I call John Boucher of CAPE Associates, he agrees to meet me and look things over. He had given a price to me earlier, through Marshall Walker, and I wanted to know if his offer was still good and on the table; his reply was in the affirmative. I quickly put another package together, with my scale drawings, my elevations, the three dimensional drawings, the ideas for the different spaces, choices, etc.. This package was identical to the one I had given to O.R. eighteen months earlier, and the same one I had (inadvertently) given S.C. to use when he made the changes on O.R.'s plans! Not!
In the meantime, in the middle of a senior week (not to be confused with senior moment) I discover that I had left that 2nd package of material with Marshall Walker who in turn had given it to S.C.. You won't believe what I found out when I called S.C. to get my "package" back, he had left the refusal letter, the plans, my notes, everything, with O.R.. Back in the enemy camp; hmmmm I thought to myself "you don't suppose?". The next morning I went to the DPNR again, in Fredricksted, just to quell a feeling that I had about the plans. I inquired if my plans had been approved, which as far as I knew at that point, hadn't even been resubmitted; certainly not by S.C.! She disppeared around the corner and I didn't see her for a few moments, when she returned, she motioned that I should go out back and speak to Mr. Thomas, the Authority Having Jurisiciton, or staff engineer. Mr Thomas, much to my amazement, had a new set of drawings, from O.R., which had been resubmitted for his OK, by O.R. himself! Problem was, these plans weren't going to get approved either. O.R. hadn't made a single change to the prints, he had scribbled some notes in the margins and sent them back into the flames. Worthless Mr. Thomas said, worhtless! He seemed befuddled as to O.R.'s behavior, but I wasn't surprised in the least.
I told Mt. Thomas that I had hired CAPE Associates to redraw the plans and that when they were ready, I would resubmit them. He mentioned that he had spoken with John Boucher earlier and was now "in the loop" with what I was intending to do. The old plans were to be destroyed; this dictate imposed upon myself.
So we waited for John Boucher and Peter Roka, over the 4-day Thanksgiving weekend, where Peter Roka was getting married on the Friday after the feast, and John Boucher off to the "Continent" generally, Florida in-particular, for the holiday.
We endured the weekend and the week following, when Peter Roka took his new bride on a cruise, out of San Juan I think, for a one week honeymoon! I sent John an email on the Friday preceding Peter's return, asking him for an update on the condition of our plans.
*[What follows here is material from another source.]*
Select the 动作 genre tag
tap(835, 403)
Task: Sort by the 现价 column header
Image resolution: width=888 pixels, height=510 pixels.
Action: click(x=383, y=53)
By the next Thursday, one month after giving the package over to them, Peter and John had our plans engineered, drawn and quartered (actually I will leave the quartering for O.R.) in less than four weeks time. I turned them in as soon as the DPNR office opened on Friday morning. Ms. Guadaloupe was there, as was Mr. Thomas, when I pushed the plans and application under the glass partition. That was at eight in the morning, in the middle of the afternoon, around 2:30 I think, when Debbie and I had just returned from the beach and we took a message off the answering machine, our plans had been approved and we could pick the Building Permit up anytime. You should have heard the applause!